--- MATERIAL SHOWN Enclosed Below ---

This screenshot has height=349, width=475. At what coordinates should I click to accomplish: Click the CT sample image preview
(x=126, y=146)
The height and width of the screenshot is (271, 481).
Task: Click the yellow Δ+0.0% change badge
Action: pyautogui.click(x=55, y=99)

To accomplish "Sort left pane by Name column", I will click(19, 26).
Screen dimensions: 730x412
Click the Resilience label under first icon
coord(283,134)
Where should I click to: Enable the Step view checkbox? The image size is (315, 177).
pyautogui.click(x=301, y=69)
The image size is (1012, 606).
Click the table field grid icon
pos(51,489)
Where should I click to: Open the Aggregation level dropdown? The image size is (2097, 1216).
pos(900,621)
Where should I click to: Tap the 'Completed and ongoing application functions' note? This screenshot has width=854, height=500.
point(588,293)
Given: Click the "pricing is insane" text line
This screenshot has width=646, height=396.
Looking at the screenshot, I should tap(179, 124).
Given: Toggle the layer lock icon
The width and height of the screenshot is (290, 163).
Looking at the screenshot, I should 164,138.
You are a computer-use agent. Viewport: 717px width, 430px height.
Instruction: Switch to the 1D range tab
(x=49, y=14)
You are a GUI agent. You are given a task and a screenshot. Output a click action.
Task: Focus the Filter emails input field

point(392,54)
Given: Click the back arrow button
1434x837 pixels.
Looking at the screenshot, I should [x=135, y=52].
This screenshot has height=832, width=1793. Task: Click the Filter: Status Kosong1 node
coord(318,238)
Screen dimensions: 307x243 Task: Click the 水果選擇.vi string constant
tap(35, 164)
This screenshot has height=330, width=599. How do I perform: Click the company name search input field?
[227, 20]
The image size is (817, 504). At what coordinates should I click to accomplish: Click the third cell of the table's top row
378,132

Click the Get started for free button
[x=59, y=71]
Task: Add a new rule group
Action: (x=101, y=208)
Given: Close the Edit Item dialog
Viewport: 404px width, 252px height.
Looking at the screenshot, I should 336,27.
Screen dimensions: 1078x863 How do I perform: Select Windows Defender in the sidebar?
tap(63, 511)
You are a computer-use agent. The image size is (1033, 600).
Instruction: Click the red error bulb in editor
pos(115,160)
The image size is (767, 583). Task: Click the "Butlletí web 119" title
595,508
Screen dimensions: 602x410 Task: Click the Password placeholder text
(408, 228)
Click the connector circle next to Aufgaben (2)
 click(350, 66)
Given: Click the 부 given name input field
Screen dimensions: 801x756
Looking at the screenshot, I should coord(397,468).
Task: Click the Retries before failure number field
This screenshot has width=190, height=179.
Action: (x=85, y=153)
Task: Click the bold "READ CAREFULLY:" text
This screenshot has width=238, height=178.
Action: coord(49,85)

--- End of Enclosed MATERIAL SHOWN ---

TASK INSTRUCTIONS:
Using the line that contains "Screen dimensions: 801x756" as the first, reproduce each line exactly through the last line of the listing.

RESULT OF THE EXERCISE:
Screen dimensions: 801x756
Looking at the screenshot, I should coord(397,468).
Task: Click the Retries before failure number field
This screenshot has width=190, height=179.
Action: (x=85, y=153)
Task: Click the bold "READ CAREFULLY:" text
This screenshot has width=238, height=178.
Action: coord(49,85)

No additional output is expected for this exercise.